WORK INSTRUCTIONS :: Render the rows below as a numbered list, omitting any blank lines. Leave the pictures out of the answer.

※ ※ ※

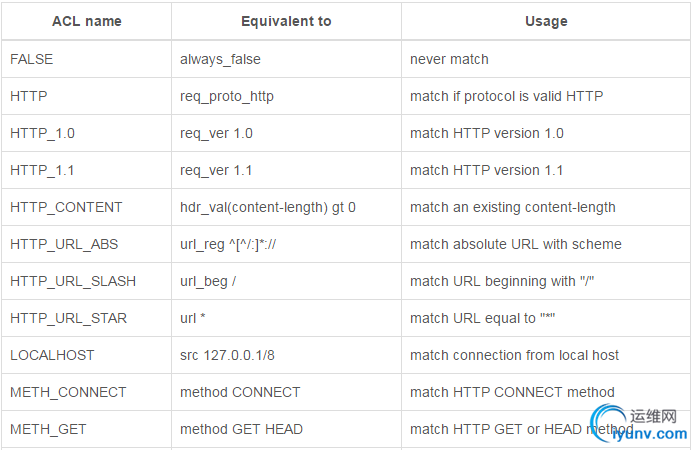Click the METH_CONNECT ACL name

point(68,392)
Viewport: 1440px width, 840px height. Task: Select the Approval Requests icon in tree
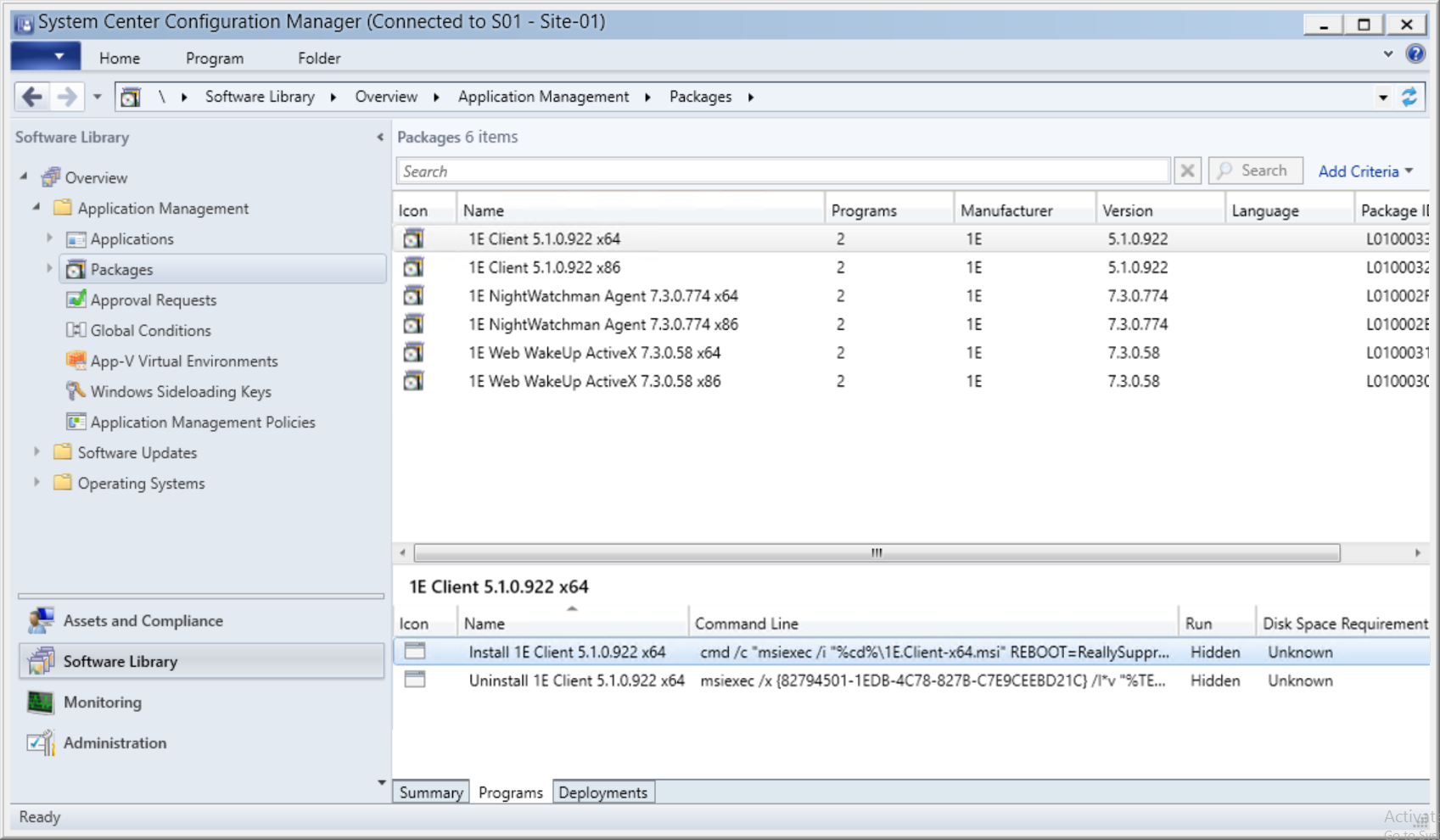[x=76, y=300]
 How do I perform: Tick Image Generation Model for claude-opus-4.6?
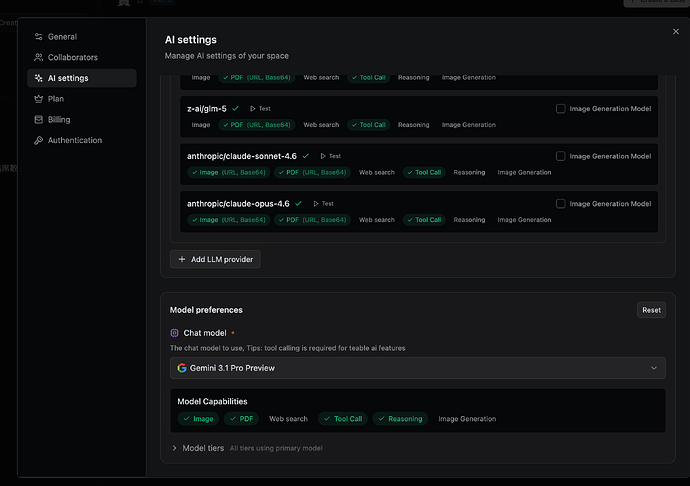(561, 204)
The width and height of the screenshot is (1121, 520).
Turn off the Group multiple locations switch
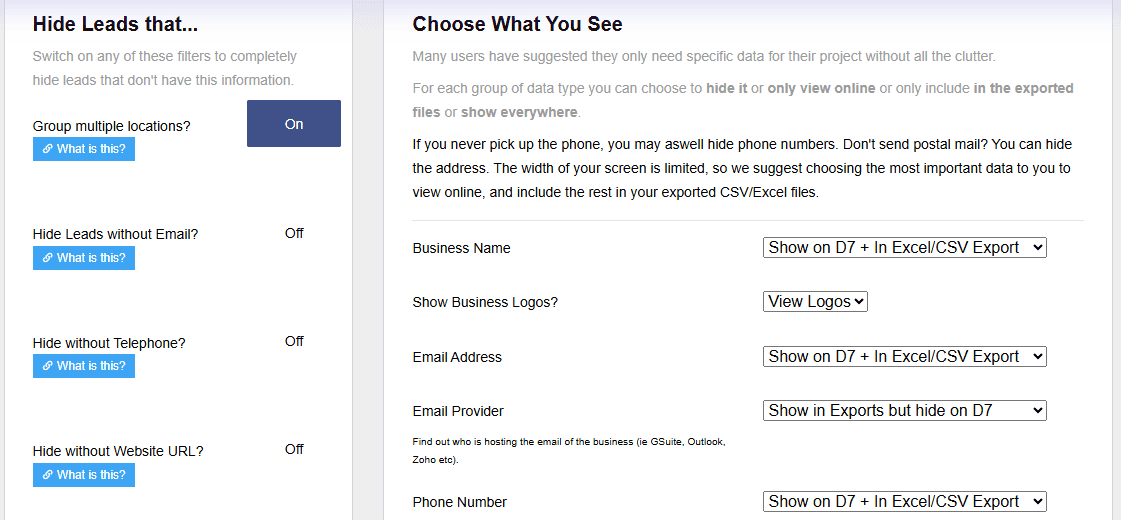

※ ※ ※

EXERCISE SOLUTION ::
1. Click the METH_CONNECT ACL name
2. point(68,392)
3. Viewport: 1440px width, 840px height. Task: Select the Approval Requests icon in tree
4. [x=76, y=300]
5.  How do I perform: Tick Image Generation Model for claude-opus-4.6?
6. (561, 204)
7. The width and height of the screenshot is (1121, 520).
8. Turn off the Group multiple locations switch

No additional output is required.